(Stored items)

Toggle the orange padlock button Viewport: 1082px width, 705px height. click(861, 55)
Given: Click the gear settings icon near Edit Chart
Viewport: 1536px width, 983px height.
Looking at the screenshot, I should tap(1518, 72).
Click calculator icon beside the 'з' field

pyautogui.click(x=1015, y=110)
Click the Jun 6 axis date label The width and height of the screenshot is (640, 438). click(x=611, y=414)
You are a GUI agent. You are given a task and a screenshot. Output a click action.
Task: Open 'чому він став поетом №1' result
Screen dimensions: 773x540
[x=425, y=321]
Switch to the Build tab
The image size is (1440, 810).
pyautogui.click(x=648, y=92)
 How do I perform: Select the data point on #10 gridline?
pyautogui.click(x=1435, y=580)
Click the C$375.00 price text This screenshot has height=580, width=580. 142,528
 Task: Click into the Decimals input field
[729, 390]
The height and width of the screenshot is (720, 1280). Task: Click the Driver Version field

WHAT IS REQUIRED
The required output is the set of lines from the first line of the data through the line that contains "Given: Click the", transcribed exactly.

RESPONSE AREA
Toggle the orange padlock button Viewport: 1082px width, 705px height. click(861, 55)
Given: Click the gear settings icon near Edit Chart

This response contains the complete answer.